§ Consigne écrite 1
Citez, s'il vous plaît, le passage du texte sur la dette compris entre « La dette existe-t-elle » et « son impact aujourd’hui. », ces deux bornes incluses.
§ Consigne écrite 2
Dans le texte sur la dette, sous quels traits le comédien Franck Chevallay se présente-t-il d'abord au public ?

§ Texte à lire
################

La dette existe-t-elle ?
Sur le papier : 3 200 milliards d’euros, soit 120% du PIB français. Mais que cela signifie-t-il ?
Plaidoyer en faveur du cercle vertueux de l’investissement public, ce spectacle vient éclairer avec finesse la question de la dette, de sa création à son impact aujourd’hui.
Fort habilement, le comédien Franck Chevallay vient d’abord se présenter à nous comme un banquier d’affaire respectable et sérieux, requin de la finance présentant bien dans son costume. Mais celui-ci nous l’avoue d’emblée : il est taraudé par un remord et hanté par des esprits depuis la signature de son dernier contrat avec un président africain. Pendant ce séjour, il pense qu’une femme lui a jeté un sort et se sent désormais en dette avec le monde…
Sitôt introduits, le premier des esprits s’empare de lui. Nous faisons ainsi la rencontre de l’esprit de la « puissance public », puis celle du « rapport de force » ou encore de « l’esprit de la courbe ». Le spectacle devient de plus en plus intéressant au fur et à mesure que les « esprits » des concepts économiques entrent dans la ronde pour ajouter leur strate à l’analyse de ce qu’est la dette et de ce qu’elle représente vraiment.

################

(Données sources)
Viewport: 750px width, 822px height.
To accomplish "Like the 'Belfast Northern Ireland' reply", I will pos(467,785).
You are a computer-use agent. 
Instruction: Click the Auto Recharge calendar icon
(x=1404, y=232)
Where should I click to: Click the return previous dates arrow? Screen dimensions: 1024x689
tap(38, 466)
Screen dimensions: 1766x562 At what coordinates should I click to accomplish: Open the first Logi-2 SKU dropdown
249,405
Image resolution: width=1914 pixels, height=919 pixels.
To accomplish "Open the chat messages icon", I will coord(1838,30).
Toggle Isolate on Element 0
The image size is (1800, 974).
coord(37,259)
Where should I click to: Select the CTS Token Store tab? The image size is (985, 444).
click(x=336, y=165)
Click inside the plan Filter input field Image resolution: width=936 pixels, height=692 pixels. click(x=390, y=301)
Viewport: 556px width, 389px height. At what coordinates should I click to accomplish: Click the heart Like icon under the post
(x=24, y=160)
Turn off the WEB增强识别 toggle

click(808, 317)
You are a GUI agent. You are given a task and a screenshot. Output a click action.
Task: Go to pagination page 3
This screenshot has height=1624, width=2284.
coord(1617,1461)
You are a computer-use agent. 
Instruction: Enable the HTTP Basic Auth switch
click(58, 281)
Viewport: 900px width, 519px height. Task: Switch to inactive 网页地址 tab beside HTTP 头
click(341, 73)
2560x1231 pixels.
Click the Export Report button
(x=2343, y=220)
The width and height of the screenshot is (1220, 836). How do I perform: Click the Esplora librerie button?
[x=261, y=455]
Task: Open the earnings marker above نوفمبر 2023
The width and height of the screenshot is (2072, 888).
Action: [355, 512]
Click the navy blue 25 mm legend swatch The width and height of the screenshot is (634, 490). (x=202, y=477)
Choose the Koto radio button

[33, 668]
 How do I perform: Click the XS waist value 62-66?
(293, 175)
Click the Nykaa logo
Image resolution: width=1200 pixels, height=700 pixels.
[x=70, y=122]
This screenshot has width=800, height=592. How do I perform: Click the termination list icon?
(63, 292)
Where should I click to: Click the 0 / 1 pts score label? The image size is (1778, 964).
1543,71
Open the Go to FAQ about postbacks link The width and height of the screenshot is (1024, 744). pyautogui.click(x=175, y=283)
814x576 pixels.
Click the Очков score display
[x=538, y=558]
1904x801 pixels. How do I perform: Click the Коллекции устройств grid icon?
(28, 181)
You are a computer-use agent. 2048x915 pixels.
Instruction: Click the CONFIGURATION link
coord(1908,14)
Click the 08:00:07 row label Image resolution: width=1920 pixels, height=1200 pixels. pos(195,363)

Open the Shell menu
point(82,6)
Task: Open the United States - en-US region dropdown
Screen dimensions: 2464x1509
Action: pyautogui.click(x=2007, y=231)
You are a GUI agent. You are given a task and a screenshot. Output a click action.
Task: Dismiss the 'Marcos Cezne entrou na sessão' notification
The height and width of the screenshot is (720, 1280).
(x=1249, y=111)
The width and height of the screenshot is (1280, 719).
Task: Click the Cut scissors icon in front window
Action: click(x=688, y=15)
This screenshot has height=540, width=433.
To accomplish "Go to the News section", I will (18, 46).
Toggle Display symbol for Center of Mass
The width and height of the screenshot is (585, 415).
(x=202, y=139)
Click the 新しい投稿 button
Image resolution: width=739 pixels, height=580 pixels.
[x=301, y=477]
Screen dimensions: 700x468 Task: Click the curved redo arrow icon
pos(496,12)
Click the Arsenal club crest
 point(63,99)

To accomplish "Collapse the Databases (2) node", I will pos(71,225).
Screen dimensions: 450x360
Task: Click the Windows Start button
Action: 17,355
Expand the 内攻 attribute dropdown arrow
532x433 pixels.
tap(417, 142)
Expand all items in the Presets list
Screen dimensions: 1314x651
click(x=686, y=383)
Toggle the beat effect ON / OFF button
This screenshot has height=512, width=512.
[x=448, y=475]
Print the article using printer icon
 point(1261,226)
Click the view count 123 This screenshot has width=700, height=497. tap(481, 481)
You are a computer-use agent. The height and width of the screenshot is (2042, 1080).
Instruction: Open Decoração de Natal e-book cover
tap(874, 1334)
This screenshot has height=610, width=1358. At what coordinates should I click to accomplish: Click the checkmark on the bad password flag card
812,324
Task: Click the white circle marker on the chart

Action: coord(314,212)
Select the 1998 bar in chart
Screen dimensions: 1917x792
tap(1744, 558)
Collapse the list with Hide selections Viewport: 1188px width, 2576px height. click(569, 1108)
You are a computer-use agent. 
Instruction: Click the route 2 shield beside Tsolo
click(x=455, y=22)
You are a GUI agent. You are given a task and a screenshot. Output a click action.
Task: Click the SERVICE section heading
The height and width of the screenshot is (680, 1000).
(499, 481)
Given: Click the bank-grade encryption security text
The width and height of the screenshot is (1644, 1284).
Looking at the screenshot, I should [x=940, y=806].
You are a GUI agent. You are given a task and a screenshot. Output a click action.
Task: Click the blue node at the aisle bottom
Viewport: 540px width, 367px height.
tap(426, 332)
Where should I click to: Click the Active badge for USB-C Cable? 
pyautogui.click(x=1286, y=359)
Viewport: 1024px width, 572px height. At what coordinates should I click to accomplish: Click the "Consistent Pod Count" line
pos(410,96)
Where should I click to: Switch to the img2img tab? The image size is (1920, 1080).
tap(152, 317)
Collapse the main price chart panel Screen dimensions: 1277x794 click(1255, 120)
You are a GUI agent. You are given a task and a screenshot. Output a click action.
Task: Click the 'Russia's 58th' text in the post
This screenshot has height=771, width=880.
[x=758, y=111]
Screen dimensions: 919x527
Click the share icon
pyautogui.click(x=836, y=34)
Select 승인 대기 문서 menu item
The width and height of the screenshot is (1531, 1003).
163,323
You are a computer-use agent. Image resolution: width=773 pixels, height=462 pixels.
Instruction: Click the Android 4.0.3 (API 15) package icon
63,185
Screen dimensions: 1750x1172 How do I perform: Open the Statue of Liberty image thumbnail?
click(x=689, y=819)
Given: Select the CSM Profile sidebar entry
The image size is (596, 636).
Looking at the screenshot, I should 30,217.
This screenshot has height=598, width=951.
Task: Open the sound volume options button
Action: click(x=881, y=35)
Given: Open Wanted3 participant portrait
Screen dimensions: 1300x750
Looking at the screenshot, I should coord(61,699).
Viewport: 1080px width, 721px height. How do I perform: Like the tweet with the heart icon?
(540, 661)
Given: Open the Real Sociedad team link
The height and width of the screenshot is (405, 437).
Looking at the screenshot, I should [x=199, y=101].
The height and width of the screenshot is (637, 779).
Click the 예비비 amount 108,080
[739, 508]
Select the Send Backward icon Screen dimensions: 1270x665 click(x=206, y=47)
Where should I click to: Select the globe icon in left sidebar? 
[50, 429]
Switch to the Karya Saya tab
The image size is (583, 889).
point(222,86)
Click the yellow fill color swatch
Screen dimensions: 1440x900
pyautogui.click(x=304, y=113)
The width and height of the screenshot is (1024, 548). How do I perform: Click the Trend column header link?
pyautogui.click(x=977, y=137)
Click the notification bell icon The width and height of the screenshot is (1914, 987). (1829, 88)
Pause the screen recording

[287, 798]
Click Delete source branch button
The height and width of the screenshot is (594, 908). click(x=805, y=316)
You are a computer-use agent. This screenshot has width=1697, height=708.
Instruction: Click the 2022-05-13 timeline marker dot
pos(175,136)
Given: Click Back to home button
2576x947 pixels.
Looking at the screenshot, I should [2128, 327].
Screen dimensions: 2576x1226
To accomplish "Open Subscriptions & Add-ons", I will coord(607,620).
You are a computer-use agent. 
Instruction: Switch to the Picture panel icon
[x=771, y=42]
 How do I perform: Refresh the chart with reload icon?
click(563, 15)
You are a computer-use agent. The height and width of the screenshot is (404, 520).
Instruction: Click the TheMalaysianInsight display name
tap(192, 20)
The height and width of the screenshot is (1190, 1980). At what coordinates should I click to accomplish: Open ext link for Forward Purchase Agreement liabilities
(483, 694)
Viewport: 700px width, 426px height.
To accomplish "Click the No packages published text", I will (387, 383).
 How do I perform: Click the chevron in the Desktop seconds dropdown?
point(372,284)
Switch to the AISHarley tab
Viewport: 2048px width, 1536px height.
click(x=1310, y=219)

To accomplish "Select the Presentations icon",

################

§ Solution proposée 1
La dette existe-t-elle ?
Sur le papier : 3 200 milliards d’euros, soit 120% du PIB français. Mais que cela signifie-t-il ?
Plaidoyer en faveur du cercle vertueux de l’investissement public, ce spectacle vient éclairer avec finesse la question de la dette, de sa création à son impact aujourd’hui.

§ Solution proposée 2
Comme un banquier d'affaire respectable et sérieux, requin de la finance présentant bien dans son costume.